Accord de confidentialité : modèle NDA + 7 clauses 2026

Modèle d'accord de confidentialité (NDA) gratuit à copier, ses 7 clauses indispensables, une checklist de rédaction et l'articulation avec le RGPD. 2026.

L’essentiel. Un accord de confidentialité (NDA, non disclosure agreement) est un contrat par lequel une ou plusieurs parties s’engagent à ne pas divulguer les informations qu’on leur communique. Sa force juridique dépend de trois éléments : un périmètre d’informations clairement défini, une durée déterminée (2 à 5 ans en pratique) et une clause de sanction dissuasive. Un NDA mal rédigé — trop vague, sans terme, sans preuve de transmission — ne protège quasiment rien. Vous trouverez ci-dessous un modèle prêt à copier et la méthode pour le sécuriser.

L’accord de confidentialité est l’un des contrats les plus signés et les plus mal utilisés du monde des affaires.
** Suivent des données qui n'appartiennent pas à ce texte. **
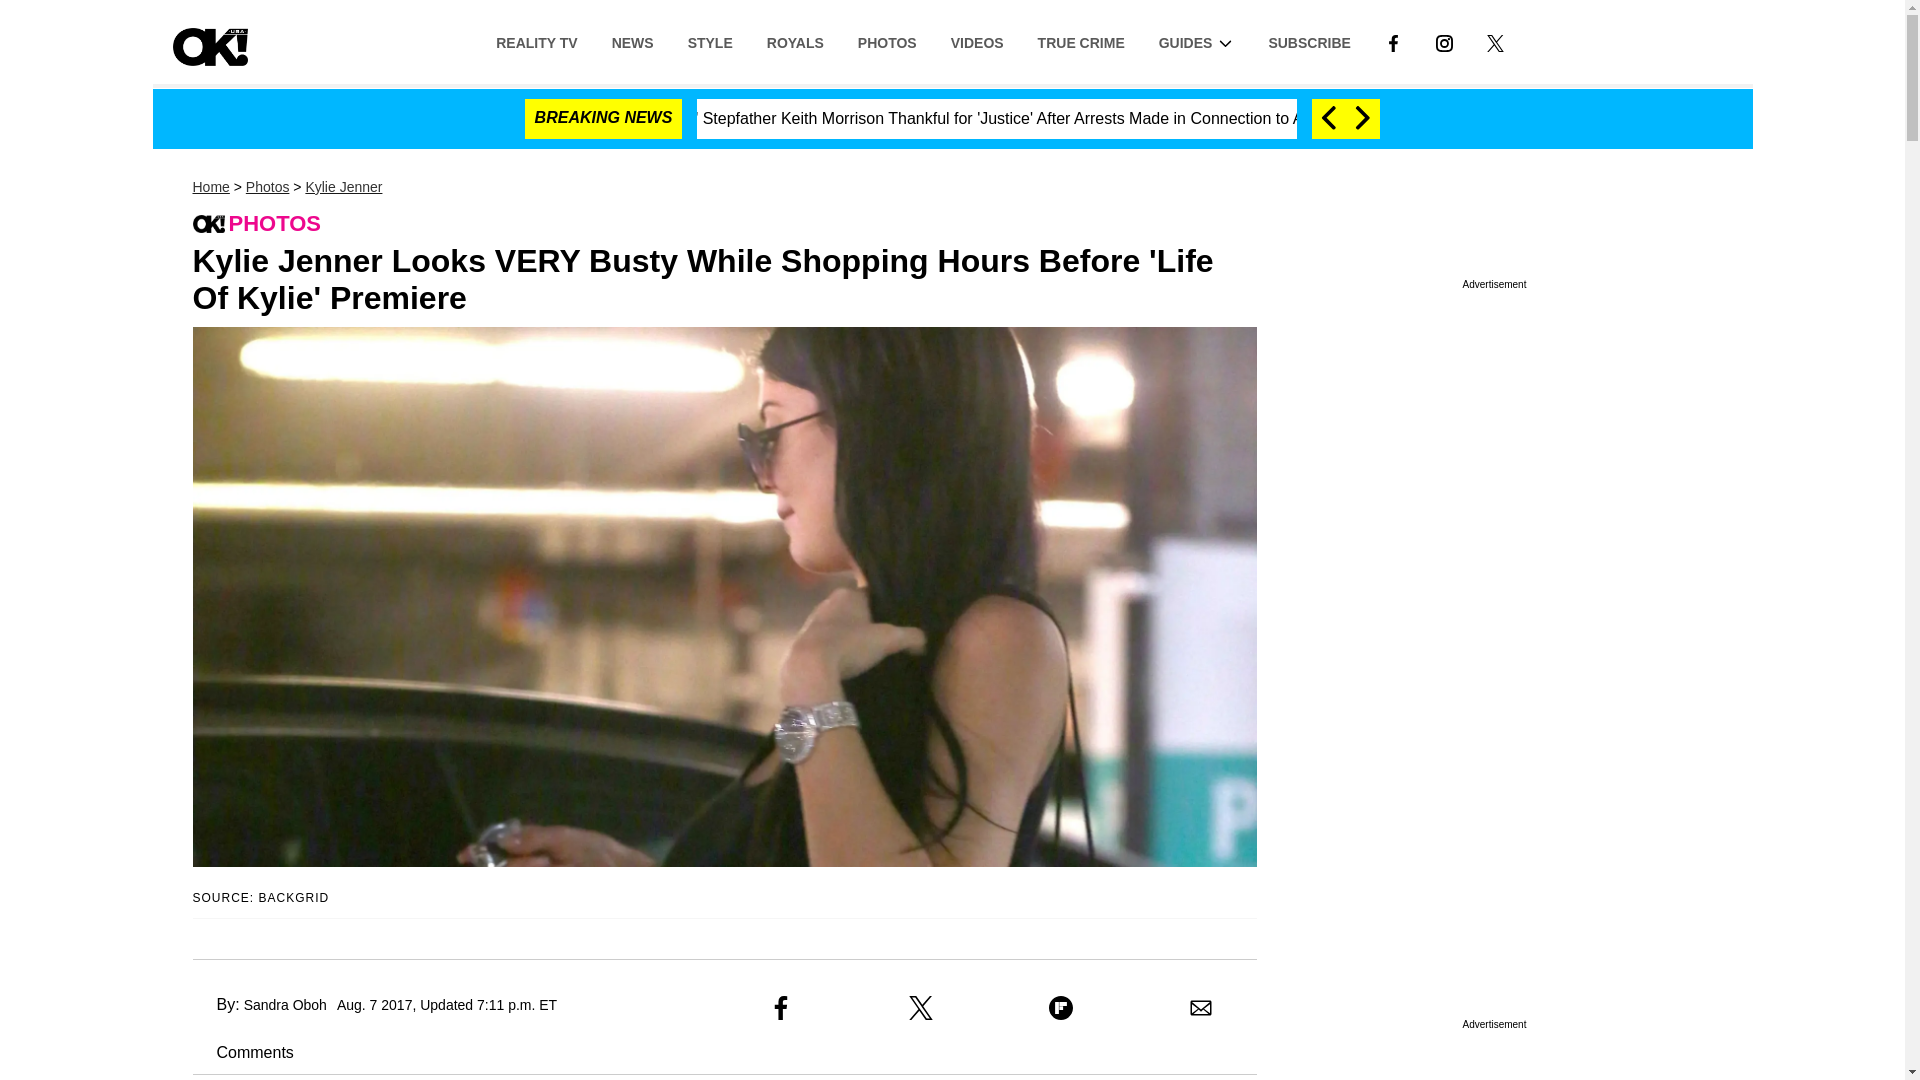 The height and width of the screenshot is (1080, 1920). I want to click on Share to Facebook, so click(780, 1007).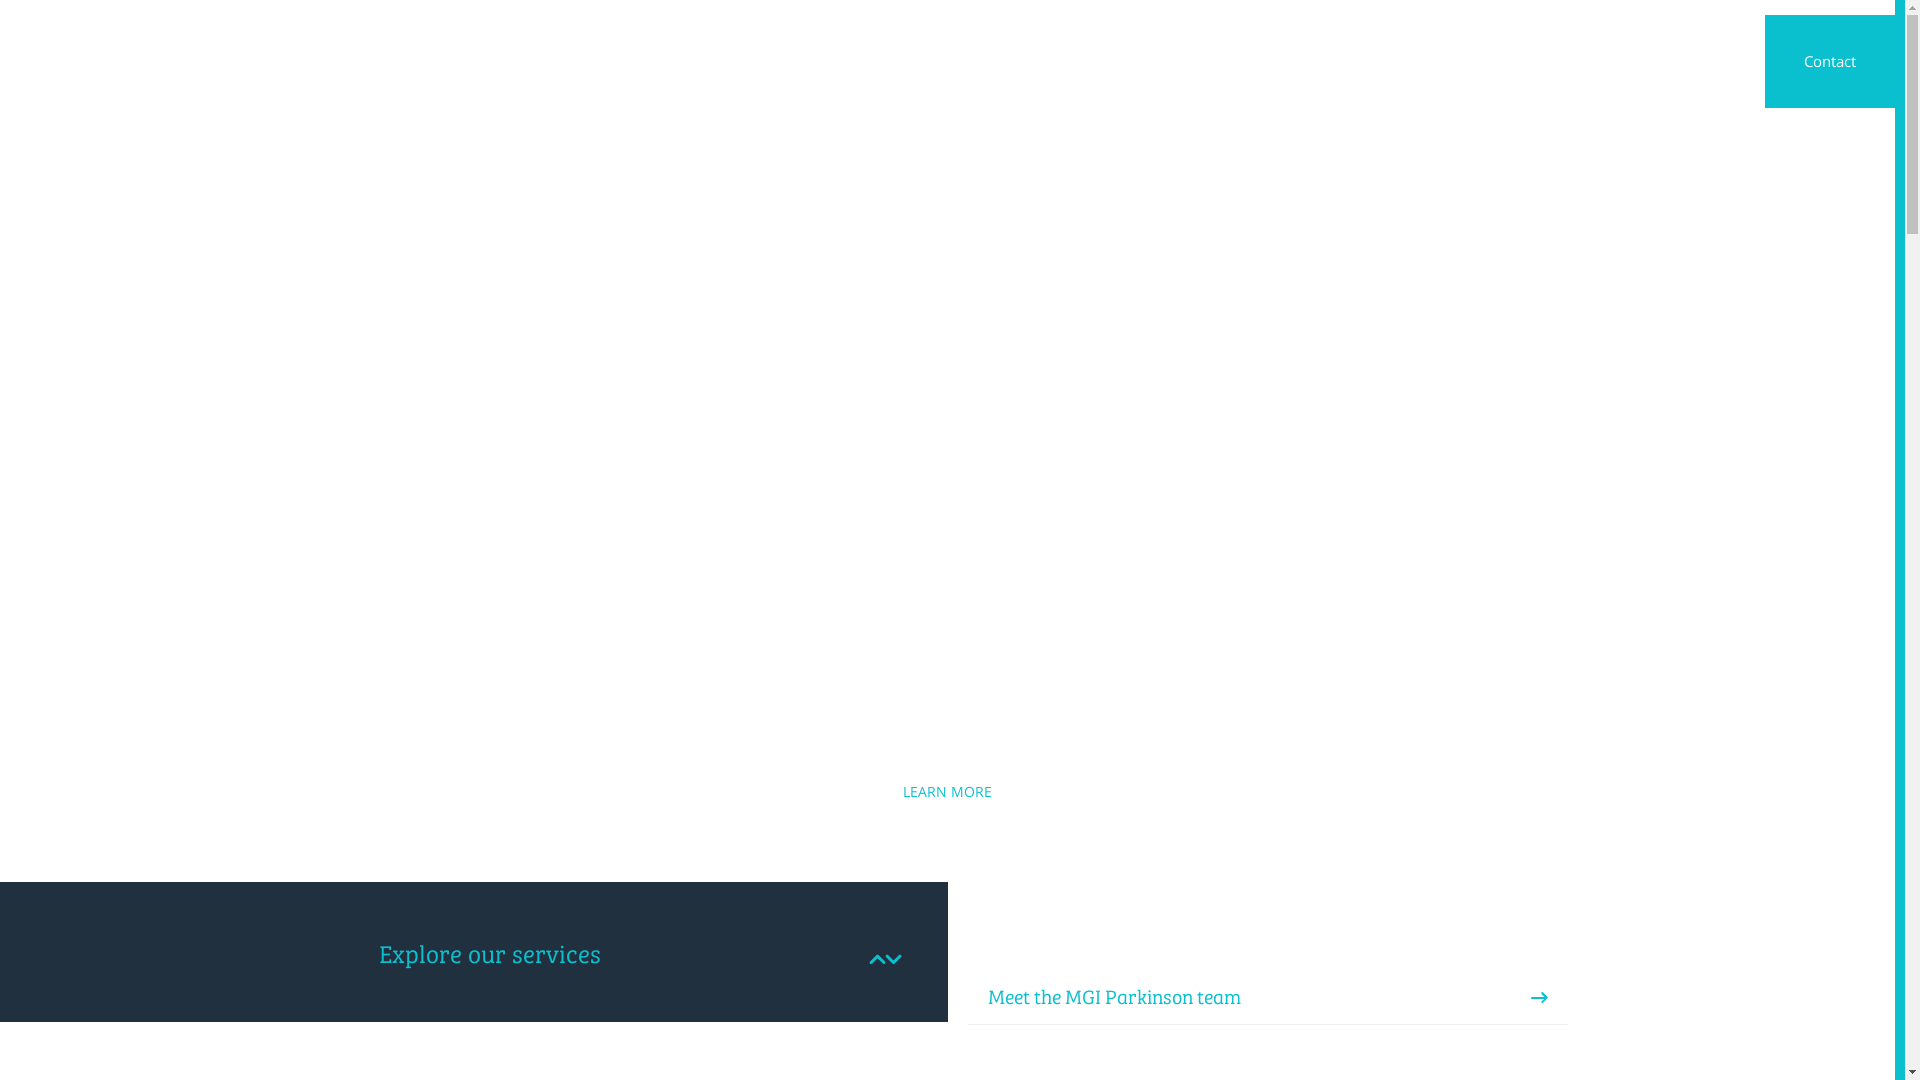  Describe the element at coordinates (1677, 61) in the screenshot. I see `Resources` at that location.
On le brandit comme un talisman avant une négociation, une levée de fonds, un partenariat ou le recrutement d’un prestataire, en croyant que sa seule signature protège les secrets échangés. La réalité est plus nuancée : un NDA n’a de valeur que si l’on peut, le jour du litige, prouver quelles informations étaient couvertes, qu’elles ont bien été transmises, et qu’elles ont ensuite été divulguées ou détournées par la faute du signataire.
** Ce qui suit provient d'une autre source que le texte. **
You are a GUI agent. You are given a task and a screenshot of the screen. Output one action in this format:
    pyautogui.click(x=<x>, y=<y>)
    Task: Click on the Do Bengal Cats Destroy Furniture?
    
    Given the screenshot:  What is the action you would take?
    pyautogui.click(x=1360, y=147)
Cet article vous donne un modèle type d’accord de confidentialité, gratuit et prêt à l’emploi, ses sept clauses indispensables, une checklist de rédaction, et surtout l’analyse des limites et pièges que quinze ans de pratique juridique m’ont appris à anticiper. Pour la variante intégrée à un contrat de travail ou à un contrat de prestation, reportez-vous à notre modèle de clause de confidentialité.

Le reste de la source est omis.